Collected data
++++++++++

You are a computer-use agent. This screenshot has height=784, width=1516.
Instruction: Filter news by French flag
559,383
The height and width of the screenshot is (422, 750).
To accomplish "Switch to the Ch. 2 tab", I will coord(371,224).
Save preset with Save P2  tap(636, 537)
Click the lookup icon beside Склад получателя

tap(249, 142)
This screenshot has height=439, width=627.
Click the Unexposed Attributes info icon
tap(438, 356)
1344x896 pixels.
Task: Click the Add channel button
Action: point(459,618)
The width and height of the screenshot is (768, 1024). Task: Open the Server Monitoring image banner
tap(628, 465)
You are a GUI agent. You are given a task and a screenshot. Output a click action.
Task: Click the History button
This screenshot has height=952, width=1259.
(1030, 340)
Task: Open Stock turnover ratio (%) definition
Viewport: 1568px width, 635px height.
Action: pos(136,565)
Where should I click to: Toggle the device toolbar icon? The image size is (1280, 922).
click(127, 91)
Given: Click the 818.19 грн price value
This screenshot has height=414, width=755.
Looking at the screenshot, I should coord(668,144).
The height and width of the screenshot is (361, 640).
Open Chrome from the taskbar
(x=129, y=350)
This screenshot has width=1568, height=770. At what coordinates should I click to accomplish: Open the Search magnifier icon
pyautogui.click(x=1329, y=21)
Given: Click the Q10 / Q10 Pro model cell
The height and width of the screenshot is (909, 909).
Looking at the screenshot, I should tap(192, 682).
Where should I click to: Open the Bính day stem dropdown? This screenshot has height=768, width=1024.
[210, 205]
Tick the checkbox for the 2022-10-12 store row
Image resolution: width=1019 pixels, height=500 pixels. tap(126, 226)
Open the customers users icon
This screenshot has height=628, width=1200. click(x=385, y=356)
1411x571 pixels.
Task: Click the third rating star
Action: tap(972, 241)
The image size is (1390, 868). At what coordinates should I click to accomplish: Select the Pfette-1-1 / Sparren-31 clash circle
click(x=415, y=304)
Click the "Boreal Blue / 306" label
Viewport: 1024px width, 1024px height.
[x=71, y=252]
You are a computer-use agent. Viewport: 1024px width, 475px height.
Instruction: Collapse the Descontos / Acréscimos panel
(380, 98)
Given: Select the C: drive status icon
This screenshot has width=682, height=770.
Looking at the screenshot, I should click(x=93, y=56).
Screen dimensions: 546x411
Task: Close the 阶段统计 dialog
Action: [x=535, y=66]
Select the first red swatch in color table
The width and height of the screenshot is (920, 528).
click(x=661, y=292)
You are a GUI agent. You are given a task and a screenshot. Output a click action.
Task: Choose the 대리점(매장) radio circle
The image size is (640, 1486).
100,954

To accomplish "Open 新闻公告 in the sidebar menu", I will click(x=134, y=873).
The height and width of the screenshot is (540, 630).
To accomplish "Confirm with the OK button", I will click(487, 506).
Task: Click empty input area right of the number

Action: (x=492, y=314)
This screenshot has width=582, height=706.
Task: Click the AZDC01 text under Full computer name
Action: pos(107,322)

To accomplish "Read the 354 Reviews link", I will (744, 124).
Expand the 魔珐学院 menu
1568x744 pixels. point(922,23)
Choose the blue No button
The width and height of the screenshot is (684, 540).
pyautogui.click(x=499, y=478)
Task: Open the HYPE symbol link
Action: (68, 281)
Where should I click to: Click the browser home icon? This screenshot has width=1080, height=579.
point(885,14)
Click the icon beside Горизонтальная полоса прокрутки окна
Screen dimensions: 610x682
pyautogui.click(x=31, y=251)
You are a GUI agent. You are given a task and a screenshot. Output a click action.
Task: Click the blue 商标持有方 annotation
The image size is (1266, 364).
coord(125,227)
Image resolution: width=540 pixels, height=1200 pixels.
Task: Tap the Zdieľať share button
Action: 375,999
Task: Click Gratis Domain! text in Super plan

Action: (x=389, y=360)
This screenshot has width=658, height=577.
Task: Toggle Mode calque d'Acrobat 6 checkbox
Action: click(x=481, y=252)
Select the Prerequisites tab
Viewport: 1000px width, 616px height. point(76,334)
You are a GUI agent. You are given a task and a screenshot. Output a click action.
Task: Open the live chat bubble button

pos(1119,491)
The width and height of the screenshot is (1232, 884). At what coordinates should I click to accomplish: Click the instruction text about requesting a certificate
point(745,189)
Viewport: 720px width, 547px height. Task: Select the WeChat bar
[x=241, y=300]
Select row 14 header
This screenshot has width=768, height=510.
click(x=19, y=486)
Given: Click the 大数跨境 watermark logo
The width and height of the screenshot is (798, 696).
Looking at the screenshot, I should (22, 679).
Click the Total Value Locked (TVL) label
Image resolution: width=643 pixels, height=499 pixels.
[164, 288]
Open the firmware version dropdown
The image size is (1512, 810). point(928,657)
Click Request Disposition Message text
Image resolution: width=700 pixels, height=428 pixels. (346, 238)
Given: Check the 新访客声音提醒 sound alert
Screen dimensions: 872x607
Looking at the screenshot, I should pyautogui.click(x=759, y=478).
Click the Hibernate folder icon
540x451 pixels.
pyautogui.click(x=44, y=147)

++++++++++

PROBLEM -> From the records above, extract exactly and only the lines that begin at the line with "The height and width of the screenshot is (361, 640)." and stop after the line with "The height and width of the screenshot is (540, 630).".

SOLUTION FOR THIS TASK ->
The height and width of the screenshot is (361, 640).
Open Chrome from the taskbar
(x=129, y=350)
This screenshot has width=1568, height=770. At what coordinates should I click to accomplish: Open the Search magnifier icon
pyautogui.click(x=1329, y=21)
Given: Click the Q10 / Q10 Pro model cell
The height and width of the screenshot is (909, 909).
Looking at the screenshot, I should tap(192, 682).
Where should I click to: Open the Bính day stem dropdown? This screenshot has height=768, width=1024.
[210, 205]
Tick the checkbox for the 2022-10-12 store row
Image resolution: width=1019 pixels, height=500 pixels. tap(126, 226)
Open the customers users icon
This screenshot has height=628, width=1200. click(x=385, y=356)
1411x571 pixels.
Task: Click the third rating star
Action: tap(972, 241)
The image size is (1390, 868). At what coordinates should I click to accomplish: Select the Pfette-1-1 / Sparren-31 clash circle
click(x=415, y=304)
Click the "Boreal Blue / 306" label
Viewport: 1024px width, 1024px height.
[x=71, y=252]
You are a computer-use agent. Viewport: 1024px width, 475px height.
Instruction: Collapse the Descontos / Acréscimos panel
(380, 98)
Given: Select the C: drive status icon
This screenshot has width=682, height=770.
Looking at the screenshot, I should click(x=93, y=56).
Screen dimensions: 546x411
Task: Close the 阶段统计 dialog
Action: [x=535, y=66]
Select the first red swatch in color table
The width and height of the screenshot is (920, 528).
click(x=661, y=292)
You are a GUI agent. You are given a task and a screenshot. Output a click action.
Task: Choose the 대리점(매장) radio circle
The image size is (640, 1486).
100,954

To accomplish "Open 新闻公告 in the sidebar menu", I will click(x=134, y=873).
The height and width of the screenshot is (540, 630).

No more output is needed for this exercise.